My son had what appears to be a breakdown in school last week, he ran out of class, started running round the school, refused to come home with me, became violent towards me and had to be restrained, the police were called and I thought at one point he would need to be sedated. It was truly horrific. I had to get my parents to come to the school as he was attacking me and refusing to come home with me. my mum got him to agree to come home with her. I requested an emergency cahms referral and it was refused as they didn’t think it was a mental health issue- school are absolutely horrified at this response. A Cahms referral has now been made along with a referral to primary mental health via his ADHD key worker. This will take weeks before anyone even gets in touch apparently.
He has now been at my mums since the event (a week tomorrow) and refuses to speak to me. He has not been at school since. He says he is angry with me and his older brother but won’t say why. The only thing he says is that I know why he is angry. The only thing I can think of is that the weekend previously money went missing from my purse. My son has a long history of stealing other peoples belongings and money from me or his brother. So I asked him, calmly, like every other time, if he could just return the money as I needed it for the food shopping. He has a very intense fight or flight reaction so I try and keep everything calm so he won’t kick off or run away. He proclaimed his innocence and cried and said I always accuse him. (This is his reaction every time) It’s true, I do because it is always him that has stolen my money. I can’t pretend it isn’t. So this is where I think I went wrong- I searched his room for it and asked his brother to help me. We didn’t find it but it did miraculously appear back in my purse later (it 100% wasn’t there before). So that’s the only thing that has happened that I can think of but he was totally fine with me and behaving normally after the weekend until this breakdown incident that happened in school last Thursday.

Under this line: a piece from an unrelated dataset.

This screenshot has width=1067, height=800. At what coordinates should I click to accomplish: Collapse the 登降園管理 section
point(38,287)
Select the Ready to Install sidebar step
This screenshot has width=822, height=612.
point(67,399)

He’s at my mums, he’s calm, not having any behavioural issues, is taking his medication, but he won’t talk about either me or his brother or the incident at school. I have texted him telling him that I love him and if he needs anything from home to let me know. His brother texted him to ask what he would like for his birthday which is tomorrow (he will be 12) and he responded with a list of snacks and that was it. He came home on Monday and stayed for two hours while my mum did some errands but he stayed in his room the whole time and only responded with a sullen “no” when I asked if he wanted some lunch. Otherwise he didn’t speak to me at all and left when my mum came back. I phoned him today to ask if he wanted to come home tomorrow and get his birthday presents or is he preferred for me and brother to come out to granny’s and see him he said “neither”. I asked why he was angry with me and he said “you should know” and hung up on me. I texted after that telling him I am really sorry for whatever it is that I have done to upset him and that I love him and don’t want his birthday to be ruined. No response.
I don’t know what to do. This is killing me. He has never gone so long not speaking to me. He has sulked before but never more than a few hours. He won’t even tell my mum what he is angry with me for. How can I fix this if he won’t speak to me or even tell someone what the issue is? He can’t stay with my parents forever.
My mum is not putting any pressure on him, or asking lots of questions. She is just leaving him be. He is spending his days on his phone and watching tv. Basically he is happy and very comfortable so I can totally see why he doesn’t want to come home. Maybe this is why he is refusing to speak because he knows that will mean fixing the issue and coming home, going back to school etc?
Please, I don’t know what to do anymore.